— TASKS —
a – In the article about Derrick Rose's jersey retirement, list the three things its final paragraph names in describing how Thibodeau has been painted as the villain of Rose's injury story.
b – Answer these questions from the article about Derrick Rose's jersey retirement:
(i) What number was raised into the rafters?
(ii) In what city was Rose standing?
(iii) Which school does Rose say Thibs may have gone to?
c – Carry on the article about Derrick Rose's jersey retirement, picking up after its final sentence.

— EXERCISE TEXT —
*** Block opens ***
Derrick Rose did not let his jersey retirement night turn into a nostalgia exercise filled with blame, regret, or rewritten narratives. Instead, standing in Chicago with his No. 1 rising into the rafters, Derrick Rose used the moment to set the record straight about one of the most persistent storylines attached to his career: the idea that Tom Thibodeau somehow ran him into the ground.
Rose dismissed that framing outright.
“I know a lot of people don’t like Thibs because of that. But let me tell you, let me tell you, there’s a reason why I say that. People look at Thibs and only see the injury part. But I’m here to say f**k that.”
“There’s a reason why everything is meant to be, bro. Thibs was the first coach I ever had who truly made me feel special when we watched film. I used to do s**t in games just to make sure he saw it on tape, so he knew that between me and him, I picked that play. I know you saw that. I know you saw me read that play.”
“It felt like he loved the game more than me, which he didn’t. Thibs, you may have gone to Harvard, you may have done physics, but I showed you physics.”
For years, Thibodeau has been painted as the villain in Rose’s injury story. Heavy minutes, relentless intensity, and a coach who never eased off the gas. Rose’s response was blunt and emotional. He acknowledged that many people dislike Thibodeau because of the injury narrative, then shut it down completely. To Rose, blaming Thibs misses the entire point of their relationship and what those early Bulls teams were built on.
*** Block closes ***
— ENTRIES PROVIDED —
*** Block opens ***
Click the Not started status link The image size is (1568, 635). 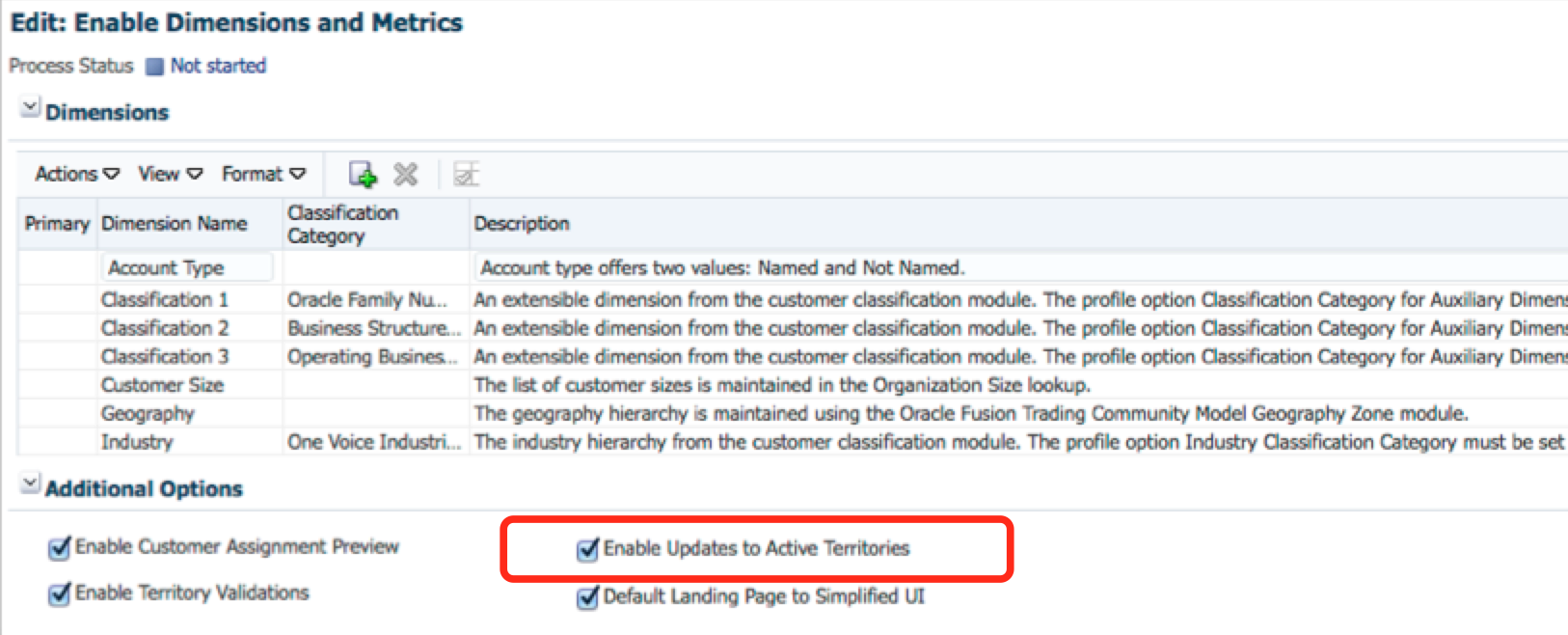point(218,66)
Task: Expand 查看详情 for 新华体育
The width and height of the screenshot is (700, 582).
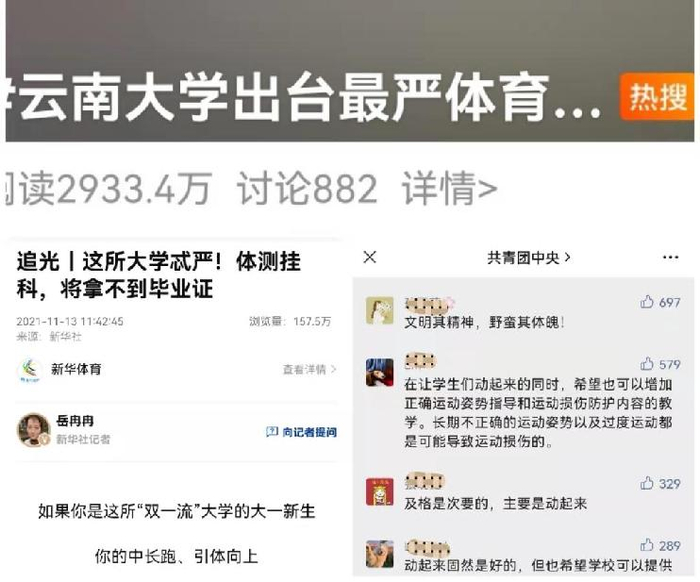Action: pos(309,370)
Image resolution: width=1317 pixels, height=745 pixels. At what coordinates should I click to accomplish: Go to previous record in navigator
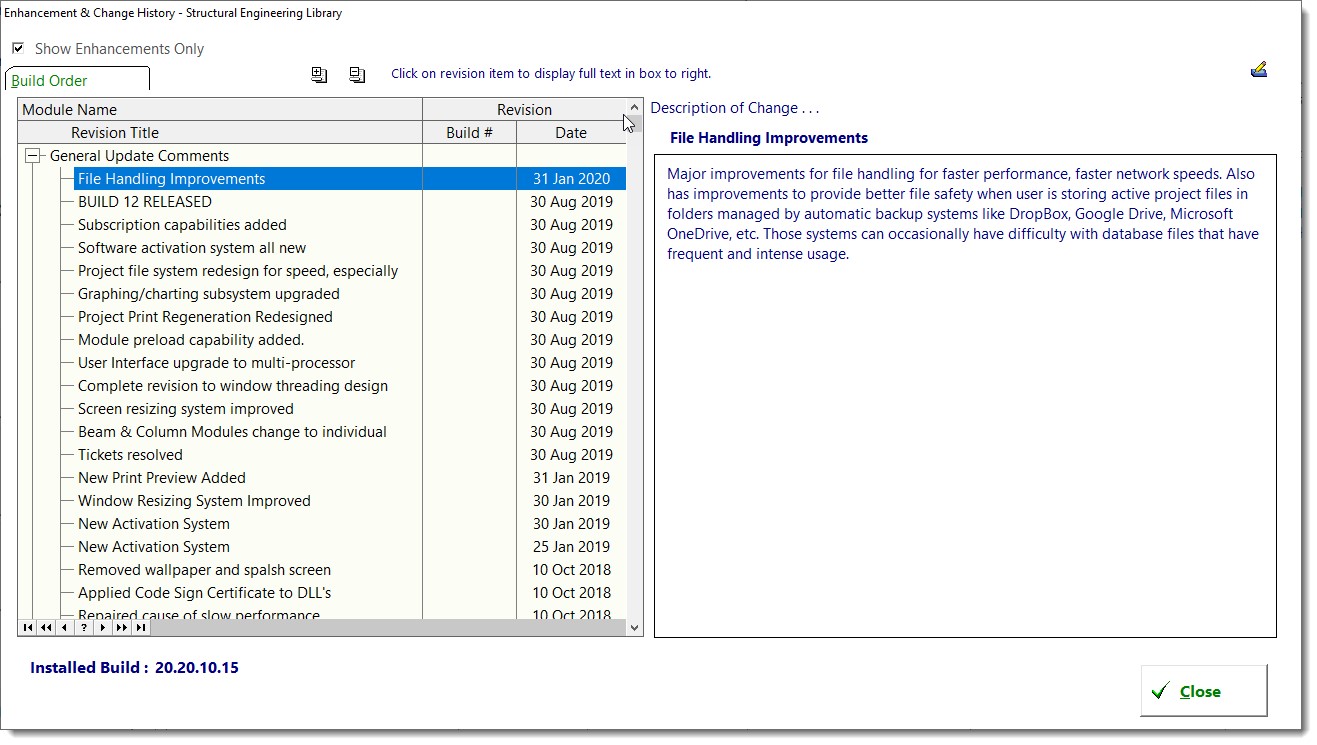[64, 628]
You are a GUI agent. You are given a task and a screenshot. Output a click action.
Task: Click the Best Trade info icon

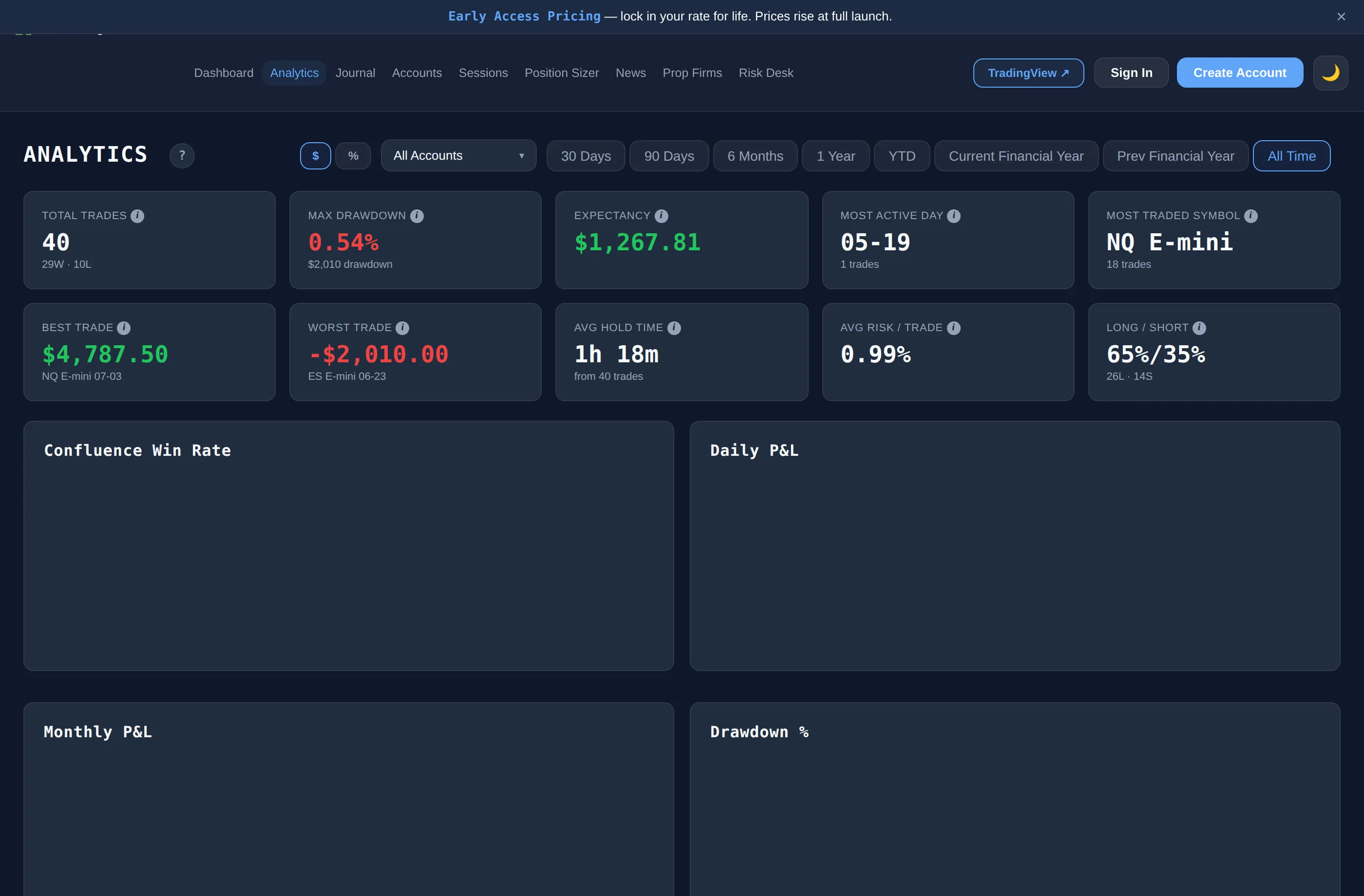(x=124, y=328)
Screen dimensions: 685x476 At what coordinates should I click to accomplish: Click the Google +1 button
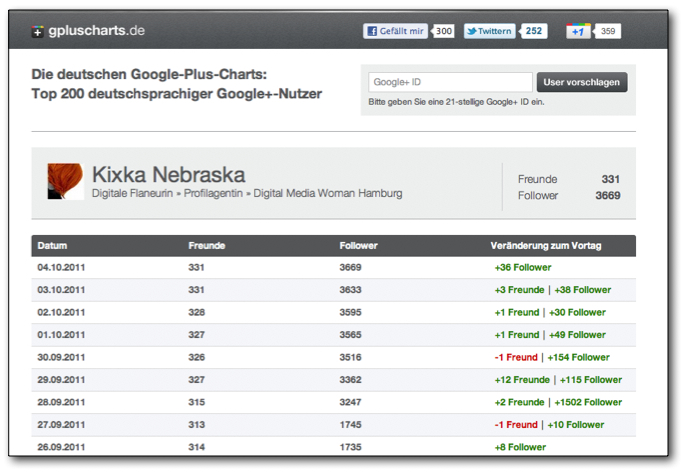[578, 32]
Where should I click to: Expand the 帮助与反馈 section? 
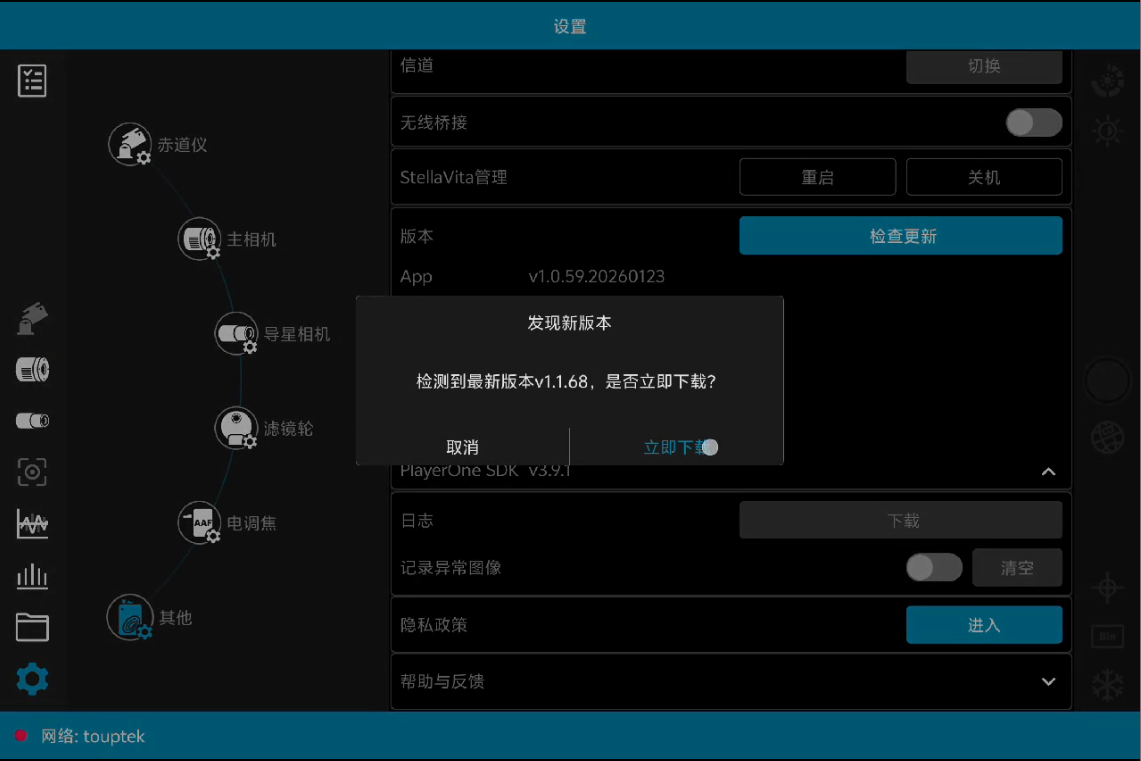[1048, 682]
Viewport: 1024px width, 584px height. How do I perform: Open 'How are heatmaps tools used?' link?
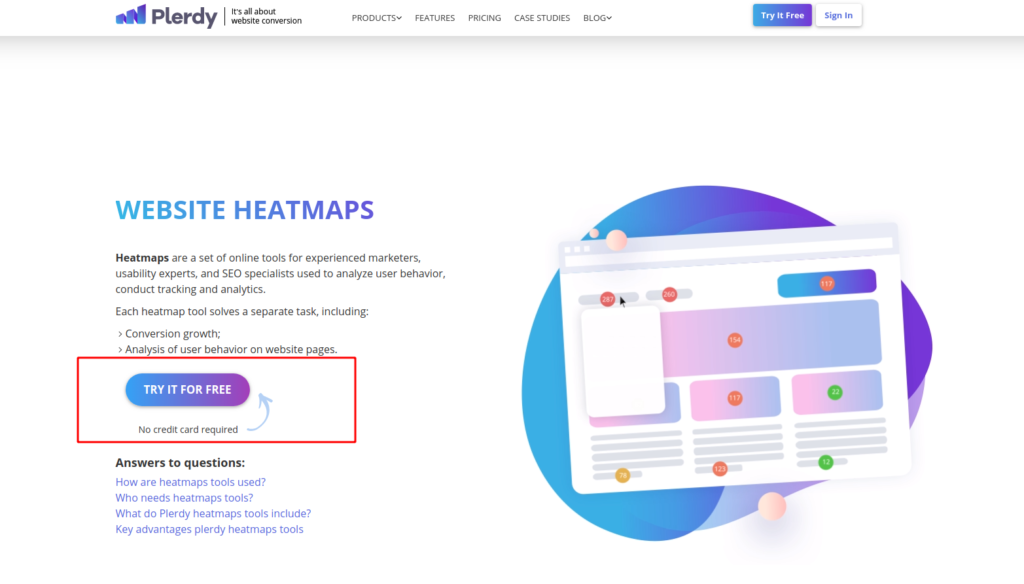coord(190,482)
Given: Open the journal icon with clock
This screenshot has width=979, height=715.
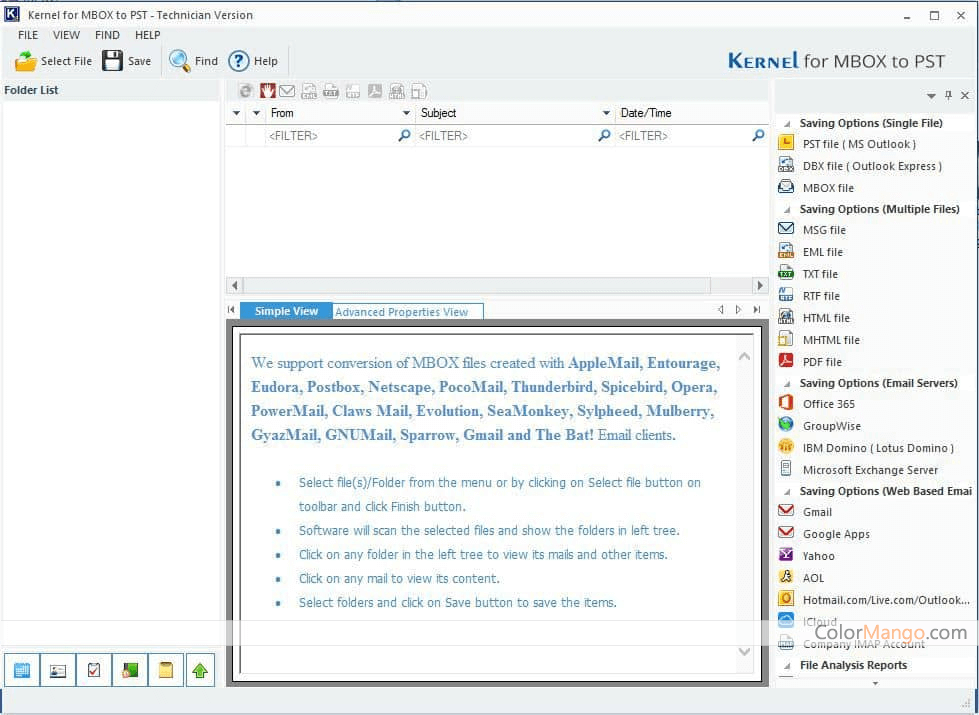Looking at the screenshot, I should point(130,670).
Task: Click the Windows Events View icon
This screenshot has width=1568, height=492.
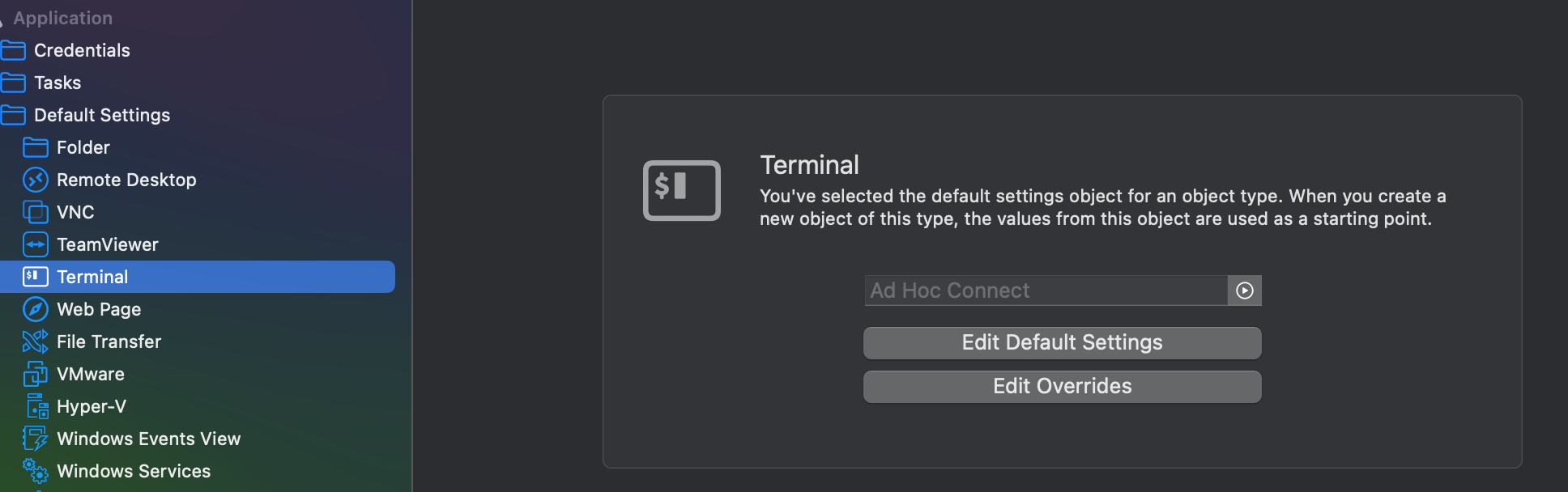Action: (x=36, y=439)
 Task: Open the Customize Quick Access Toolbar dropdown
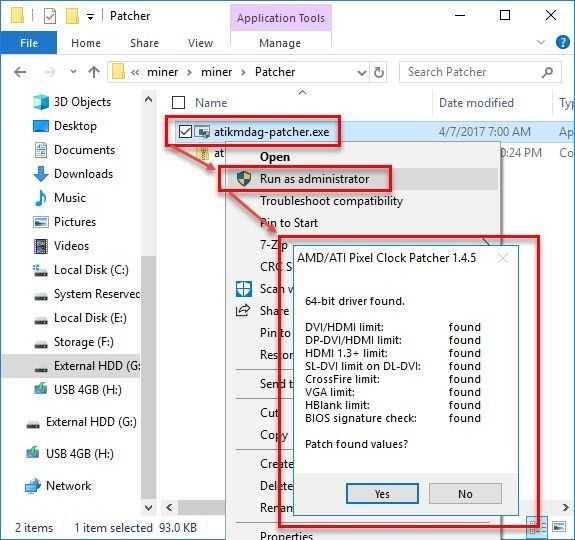click(90, 17)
*** Block closes ***
— ANSWER SECTION —
a –
Heavy minutes
Relentless intensity
A coach who never eased off the gas

b –
(i) No. 1
(ii) Chicago
(iii) Harvard

c –
As a rookie with the Chicago Bulls, Rose played 81 games and averaged 37.0 minutes per game. In his second season, he appeared in 78 games at 36.8 minutes per night. Then came his MVP year in 2010–11, when he again played 81 games, logging 37.4 minutes per game while carrying the entire offense. Those numbers were high, but they were not outliers for a franchise star in that era. Rose was young, explosive, and built around usage and pace.
The playoff minutes are what critics often point to, and Rose never denied that they were heavy. In his rookie postseason run, he averaged 44.7 minutes per game. In his second year, that number was 42.4. During his MVP playoff run, it dipped slightly to 40.6 minutes per game, still enormous but not reckless by early-2010s standards. Rose was the engine of a No. 1 seed. There was no Bulls offense without him on the floor.
That MVP season remains one of the most impressive individual years of the modern era. Rose averaged 25.0 points, 4.1 rebounds, and 7.7 assists, winning MVP at just 22 years old. He did it without another superstar beside him and while leading the Bulls to the best record in the league. Thibodeau’s system leaned on Rose heavily because it had to. Rose did not just accept that role; he embraced it.
Context matters here. Rose’s injuries were devastating and career-altering, but they were not the result of carelessness or neglect. His ACL tear came on a routine play, one he had executed countless times. Rose himself has said before that he played the way he played because that was who he was. He never blamed Thibodeau then, and he refused to do it now, even when public opinion would have welcomed it.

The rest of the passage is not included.